One day, a letter announces that due to an unpaid loan, their house will be mortgaged. Instead of worrying, they went to praise the Lord in their chapel. At the end of the worship service, the phone rings, and Cyprian is invited to collect a sum of money that someone owes him. It was precisely the amount of credit he had to payback! Parents of 10 children experience the same abandonment when they learn that one of their sons has converted to Islam. For them, it is a tragedy, and they tell him so. But they continue to show him a lot of love, pray and fast for him. “You have to go forward trusting in the Lord,” Cyprian often explains. “When you drive at night, you can’t see the whole way, but the headlights gradually light up a short distance to the end of the journey. It’s the same for our lives: we have to live from day to day without worrying about what lies ahead, living in the present with the light that God gives us, and moving forward little by little.” This tenderness, this trust, this faith make them a radiant couple. More and more households in difficulty are confiding in them. Their home becomes a spiritual hospital, from which many couples emerge transformed. When divorce is very much frowned upon, they also receive single parents and accompany them, always with a concern for charity and truth. Poor people and the ministers come to their house, and all meet together to prepare the meal and pray.

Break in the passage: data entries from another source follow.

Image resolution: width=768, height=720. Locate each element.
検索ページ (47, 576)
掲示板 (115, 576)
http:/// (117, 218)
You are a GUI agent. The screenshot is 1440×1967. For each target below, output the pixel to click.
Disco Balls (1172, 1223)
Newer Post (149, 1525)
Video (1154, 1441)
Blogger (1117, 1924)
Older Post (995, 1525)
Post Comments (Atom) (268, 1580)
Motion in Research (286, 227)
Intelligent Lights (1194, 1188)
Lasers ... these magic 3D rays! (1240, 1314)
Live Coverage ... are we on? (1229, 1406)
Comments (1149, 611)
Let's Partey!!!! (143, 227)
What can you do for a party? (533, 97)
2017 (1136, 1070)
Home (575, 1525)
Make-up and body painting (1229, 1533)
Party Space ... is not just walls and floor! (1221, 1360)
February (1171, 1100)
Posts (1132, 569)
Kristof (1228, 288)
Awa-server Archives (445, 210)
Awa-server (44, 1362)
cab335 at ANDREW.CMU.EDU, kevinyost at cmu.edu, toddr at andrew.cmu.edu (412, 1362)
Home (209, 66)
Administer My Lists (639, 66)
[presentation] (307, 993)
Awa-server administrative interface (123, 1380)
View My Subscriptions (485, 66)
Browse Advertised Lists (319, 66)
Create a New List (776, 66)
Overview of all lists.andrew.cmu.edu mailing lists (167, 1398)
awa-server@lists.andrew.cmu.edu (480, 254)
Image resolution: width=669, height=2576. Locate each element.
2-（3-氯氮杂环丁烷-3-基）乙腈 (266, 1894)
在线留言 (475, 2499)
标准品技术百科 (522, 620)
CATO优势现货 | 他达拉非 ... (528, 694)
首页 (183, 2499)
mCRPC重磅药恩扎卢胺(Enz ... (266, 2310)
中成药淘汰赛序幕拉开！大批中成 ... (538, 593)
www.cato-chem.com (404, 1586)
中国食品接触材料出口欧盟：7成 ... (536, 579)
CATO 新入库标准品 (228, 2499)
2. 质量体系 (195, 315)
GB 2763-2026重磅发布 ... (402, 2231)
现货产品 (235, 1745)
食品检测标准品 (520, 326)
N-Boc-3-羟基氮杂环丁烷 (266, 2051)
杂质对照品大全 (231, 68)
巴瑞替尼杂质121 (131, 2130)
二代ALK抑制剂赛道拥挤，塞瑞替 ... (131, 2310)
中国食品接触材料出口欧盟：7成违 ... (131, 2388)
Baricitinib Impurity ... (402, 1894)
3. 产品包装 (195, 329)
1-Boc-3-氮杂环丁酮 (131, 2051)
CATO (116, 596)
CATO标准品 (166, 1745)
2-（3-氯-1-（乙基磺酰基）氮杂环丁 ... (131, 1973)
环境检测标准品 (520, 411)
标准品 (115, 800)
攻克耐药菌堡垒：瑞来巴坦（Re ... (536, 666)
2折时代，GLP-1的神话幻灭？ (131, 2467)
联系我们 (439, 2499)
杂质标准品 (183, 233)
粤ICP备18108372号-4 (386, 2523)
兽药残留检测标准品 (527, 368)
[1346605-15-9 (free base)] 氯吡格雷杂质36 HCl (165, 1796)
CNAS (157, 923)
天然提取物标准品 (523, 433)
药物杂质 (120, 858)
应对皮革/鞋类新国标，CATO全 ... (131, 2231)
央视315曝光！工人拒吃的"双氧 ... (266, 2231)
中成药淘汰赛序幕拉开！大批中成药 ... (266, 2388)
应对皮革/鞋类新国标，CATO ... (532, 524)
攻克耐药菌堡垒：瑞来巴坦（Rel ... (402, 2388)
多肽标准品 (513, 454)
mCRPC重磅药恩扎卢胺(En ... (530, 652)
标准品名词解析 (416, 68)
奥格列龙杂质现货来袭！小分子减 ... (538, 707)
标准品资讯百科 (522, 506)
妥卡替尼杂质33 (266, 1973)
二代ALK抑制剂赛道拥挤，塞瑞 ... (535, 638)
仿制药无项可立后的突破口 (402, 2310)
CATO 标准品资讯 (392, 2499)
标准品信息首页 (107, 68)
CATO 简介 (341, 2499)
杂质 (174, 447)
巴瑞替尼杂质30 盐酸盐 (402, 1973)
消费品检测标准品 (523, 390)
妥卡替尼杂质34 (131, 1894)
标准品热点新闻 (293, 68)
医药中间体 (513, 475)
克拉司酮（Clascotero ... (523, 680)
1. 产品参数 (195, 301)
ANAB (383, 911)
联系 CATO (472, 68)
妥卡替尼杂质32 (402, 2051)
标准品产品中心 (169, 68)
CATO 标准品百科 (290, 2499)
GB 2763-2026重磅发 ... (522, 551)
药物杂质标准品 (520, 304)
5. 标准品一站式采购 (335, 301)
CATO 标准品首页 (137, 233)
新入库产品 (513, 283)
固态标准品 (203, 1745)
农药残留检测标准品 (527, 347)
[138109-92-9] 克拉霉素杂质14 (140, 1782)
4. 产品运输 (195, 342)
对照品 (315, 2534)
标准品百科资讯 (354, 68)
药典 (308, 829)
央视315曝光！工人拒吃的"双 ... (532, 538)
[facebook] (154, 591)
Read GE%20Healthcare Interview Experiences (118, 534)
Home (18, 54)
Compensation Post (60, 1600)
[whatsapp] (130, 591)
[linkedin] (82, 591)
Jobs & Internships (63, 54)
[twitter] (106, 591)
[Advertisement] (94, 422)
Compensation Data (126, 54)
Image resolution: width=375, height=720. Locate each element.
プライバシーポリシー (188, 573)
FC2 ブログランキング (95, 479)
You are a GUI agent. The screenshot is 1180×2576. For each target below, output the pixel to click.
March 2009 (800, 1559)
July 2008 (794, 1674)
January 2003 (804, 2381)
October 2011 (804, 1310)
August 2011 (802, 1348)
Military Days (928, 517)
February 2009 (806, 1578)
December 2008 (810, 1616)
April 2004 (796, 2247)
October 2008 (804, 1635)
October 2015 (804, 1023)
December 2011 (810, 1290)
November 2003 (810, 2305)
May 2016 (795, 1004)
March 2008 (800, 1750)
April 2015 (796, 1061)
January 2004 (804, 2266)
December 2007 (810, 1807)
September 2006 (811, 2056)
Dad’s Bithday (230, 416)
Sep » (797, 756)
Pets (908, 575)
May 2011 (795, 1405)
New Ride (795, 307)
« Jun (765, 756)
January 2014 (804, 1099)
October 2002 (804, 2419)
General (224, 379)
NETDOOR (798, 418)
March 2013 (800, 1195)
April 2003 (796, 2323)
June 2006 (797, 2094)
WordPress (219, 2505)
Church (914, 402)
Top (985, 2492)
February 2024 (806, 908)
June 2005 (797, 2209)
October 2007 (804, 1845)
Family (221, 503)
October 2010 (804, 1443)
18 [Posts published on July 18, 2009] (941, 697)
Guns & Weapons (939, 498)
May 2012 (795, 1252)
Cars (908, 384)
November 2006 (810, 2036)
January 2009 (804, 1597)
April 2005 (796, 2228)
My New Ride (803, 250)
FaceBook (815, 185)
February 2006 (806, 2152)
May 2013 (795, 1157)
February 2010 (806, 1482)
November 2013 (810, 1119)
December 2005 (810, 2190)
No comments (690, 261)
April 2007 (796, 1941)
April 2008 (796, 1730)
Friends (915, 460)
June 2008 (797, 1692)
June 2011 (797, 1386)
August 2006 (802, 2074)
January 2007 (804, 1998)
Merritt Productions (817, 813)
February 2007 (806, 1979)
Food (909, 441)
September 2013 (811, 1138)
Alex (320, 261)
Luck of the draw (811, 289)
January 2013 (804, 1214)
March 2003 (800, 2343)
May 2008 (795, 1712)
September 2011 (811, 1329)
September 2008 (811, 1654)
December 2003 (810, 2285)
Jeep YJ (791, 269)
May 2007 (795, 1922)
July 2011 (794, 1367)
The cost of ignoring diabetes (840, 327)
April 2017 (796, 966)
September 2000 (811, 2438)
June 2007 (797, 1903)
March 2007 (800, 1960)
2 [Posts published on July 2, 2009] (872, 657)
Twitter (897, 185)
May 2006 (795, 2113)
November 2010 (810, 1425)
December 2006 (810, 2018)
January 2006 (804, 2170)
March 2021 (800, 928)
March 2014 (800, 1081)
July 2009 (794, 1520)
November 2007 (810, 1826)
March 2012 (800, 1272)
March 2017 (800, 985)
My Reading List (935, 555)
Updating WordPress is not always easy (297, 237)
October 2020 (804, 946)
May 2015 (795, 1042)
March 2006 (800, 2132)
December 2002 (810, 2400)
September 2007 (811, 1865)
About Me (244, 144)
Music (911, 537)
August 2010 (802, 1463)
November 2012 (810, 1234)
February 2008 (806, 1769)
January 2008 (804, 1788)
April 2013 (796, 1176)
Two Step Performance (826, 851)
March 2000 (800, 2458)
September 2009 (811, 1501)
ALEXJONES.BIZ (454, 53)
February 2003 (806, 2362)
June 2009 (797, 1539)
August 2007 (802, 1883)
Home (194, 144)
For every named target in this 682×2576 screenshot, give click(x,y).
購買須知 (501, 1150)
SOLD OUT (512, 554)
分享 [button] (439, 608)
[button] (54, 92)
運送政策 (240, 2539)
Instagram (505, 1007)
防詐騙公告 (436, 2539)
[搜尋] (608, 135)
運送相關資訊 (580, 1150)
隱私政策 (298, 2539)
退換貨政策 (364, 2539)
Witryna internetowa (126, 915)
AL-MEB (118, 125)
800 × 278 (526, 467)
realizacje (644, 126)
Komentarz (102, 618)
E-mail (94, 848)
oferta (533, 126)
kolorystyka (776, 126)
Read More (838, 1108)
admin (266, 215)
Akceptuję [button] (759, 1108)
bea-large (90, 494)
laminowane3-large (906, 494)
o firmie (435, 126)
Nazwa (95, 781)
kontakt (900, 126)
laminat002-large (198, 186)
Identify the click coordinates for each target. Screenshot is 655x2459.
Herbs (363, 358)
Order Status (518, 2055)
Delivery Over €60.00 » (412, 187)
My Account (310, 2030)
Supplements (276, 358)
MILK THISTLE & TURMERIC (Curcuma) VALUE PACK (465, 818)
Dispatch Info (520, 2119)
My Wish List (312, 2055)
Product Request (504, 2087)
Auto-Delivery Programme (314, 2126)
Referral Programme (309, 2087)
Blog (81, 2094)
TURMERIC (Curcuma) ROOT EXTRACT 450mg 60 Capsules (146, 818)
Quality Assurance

- In Rwanda, the 1994 genocide was preceded by a civil war that began in the north of the country on 1 October 1990.
Prophets for peace
As war rages in Rwanda, people saw Cyprien and Daphrose as prophets of peace. They never stop praying for the conversion of hearts and calling for reconciliation. Their influence ends up disturbing those who sow hatred to serve political ambitions. Feeling that they would soon go to heaven, Cyprian and Daphrose prepared themselves. When the genocide began on 7 April 1994, the soldiers found them at home, praying. A few minutes later, Cyprien and Daphrose were murdered, along with the children present. The Rugambas, extraordinary witnesses of fidelity to the sacrament of marriage even in the most challenging trials, of hope in God who can heal all things, even the wounds of adultery, of conjugal love as a path of mutual sanctification, now shine down from heaven. They would still be holding hands.